La sénatrice Coyle : Mary Coyle, d’Antigonish, Nouvelle-Écosse.

La sénatrice Busson : Bev Busson, de la Colombie-Britannique.

La sénatrice Duncan : Pat Duncan, du Yukon.

Le président : Merci, chers collègues.

Bienvenue à vous, ainsi qu’à ceux qui sont avec nous dans la salle aujourd’hui, et aussi aux personnes qui nous regardent peut-être d’un bout à l’autre du pays sur ParlVU.

Je vous signale rapidement que notre greffière, Chantal Cardinal, ne peut pas être des nôtres aujourd’hui. C’est Raymond St. Martin, greffier du Comité sénatorial permanent de l’agriculture et des forêts, qui nous guidera aujourd’hui.

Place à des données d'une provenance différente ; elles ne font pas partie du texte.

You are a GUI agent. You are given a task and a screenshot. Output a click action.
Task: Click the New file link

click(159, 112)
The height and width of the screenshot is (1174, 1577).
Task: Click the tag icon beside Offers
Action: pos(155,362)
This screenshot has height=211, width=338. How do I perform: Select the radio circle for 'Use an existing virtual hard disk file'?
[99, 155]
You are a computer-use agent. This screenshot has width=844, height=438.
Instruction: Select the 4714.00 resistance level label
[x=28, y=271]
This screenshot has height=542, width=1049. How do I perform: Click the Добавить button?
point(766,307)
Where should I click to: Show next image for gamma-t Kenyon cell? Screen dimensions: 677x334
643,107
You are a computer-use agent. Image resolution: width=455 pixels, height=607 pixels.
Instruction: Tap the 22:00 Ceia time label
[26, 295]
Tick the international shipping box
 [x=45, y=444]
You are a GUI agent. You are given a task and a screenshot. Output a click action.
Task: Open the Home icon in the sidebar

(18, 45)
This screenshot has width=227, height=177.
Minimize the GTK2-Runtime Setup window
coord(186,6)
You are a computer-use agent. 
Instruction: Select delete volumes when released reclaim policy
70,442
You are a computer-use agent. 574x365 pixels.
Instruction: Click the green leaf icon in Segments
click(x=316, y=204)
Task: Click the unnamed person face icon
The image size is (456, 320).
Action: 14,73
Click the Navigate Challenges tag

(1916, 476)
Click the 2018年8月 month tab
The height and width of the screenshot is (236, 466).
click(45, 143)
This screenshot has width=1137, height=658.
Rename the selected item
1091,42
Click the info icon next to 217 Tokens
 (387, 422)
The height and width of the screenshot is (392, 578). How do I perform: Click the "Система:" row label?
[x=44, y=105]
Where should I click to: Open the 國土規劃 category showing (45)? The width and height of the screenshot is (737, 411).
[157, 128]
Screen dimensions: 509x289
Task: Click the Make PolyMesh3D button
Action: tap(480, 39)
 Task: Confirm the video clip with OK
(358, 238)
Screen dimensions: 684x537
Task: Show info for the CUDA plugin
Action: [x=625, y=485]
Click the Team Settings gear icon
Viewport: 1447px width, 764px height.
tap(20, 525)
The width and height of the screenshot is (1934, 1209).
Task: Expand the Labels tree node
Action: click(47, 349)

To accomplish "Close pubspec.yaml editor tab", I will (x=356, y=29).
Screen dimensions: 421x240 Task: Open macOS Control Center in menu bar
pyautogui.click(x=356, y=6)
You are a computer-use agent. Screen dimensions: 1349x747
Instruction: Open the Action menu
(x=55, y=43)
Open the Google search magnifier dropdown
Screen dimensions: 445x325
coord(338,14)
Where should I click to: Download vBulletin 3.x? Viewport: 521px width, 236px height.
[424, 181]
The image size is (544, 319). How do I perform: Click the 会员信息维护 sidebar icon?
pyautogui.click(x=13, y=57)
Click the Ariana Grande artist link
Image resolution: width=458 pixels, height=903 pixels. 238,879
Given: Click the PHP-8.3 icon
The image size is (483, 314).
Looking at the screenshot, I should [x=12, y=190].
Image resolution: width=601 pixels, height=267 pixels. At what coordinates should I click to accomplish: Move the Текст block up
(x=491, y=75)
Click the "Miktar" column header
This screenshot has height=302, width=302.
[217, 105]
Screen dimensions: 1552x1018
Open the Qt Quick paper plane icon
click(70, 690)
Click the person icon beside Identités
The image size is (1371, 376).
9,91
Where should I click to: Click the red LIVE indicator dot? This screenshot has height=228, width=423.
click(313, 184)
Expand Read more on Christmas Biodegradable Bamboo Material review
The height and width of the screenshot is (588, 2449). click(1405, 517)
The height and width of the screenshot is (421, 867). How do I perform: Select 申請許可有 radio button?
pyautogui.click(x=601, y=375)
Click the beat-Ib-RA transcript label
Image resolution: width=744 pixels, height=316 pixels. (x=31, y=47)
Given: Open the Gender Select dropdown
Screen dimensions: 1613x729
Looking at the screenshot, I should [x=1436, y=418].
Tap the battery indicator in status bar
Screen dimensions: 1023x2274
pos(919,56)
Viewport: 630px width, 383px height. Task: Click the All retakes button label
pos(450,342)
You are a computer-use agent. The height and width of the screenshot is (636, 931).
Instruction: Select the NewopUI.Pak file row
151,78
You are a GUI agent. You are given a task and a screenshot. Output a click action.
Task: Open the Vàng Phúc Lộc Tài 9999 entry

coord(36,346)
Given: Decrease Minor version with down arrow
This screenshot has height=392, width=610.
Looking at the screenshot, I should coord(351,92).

Chers collègues, nous poursuivons aujourd’hui notre étude du projet de loi C-282, Loi modifiant la Loi sur le ministère des Affaires étrangères, du Commerce et du Développement (gestion de l’offre).

Nous sommes très heureux d’accueillir, par vidéoconférence, l’honorable John P. Manley, ancien vice-premier ministre du Canada et ministre des Affaires étrangères, ainsi qu’ancien ministre des Finances et de l’Industrie et ancien président et chef de la direction du Conseil canadien des affaires; et John Treleaven, consultant en commerce international et ancien ambassadeur du Canada aux Philippines.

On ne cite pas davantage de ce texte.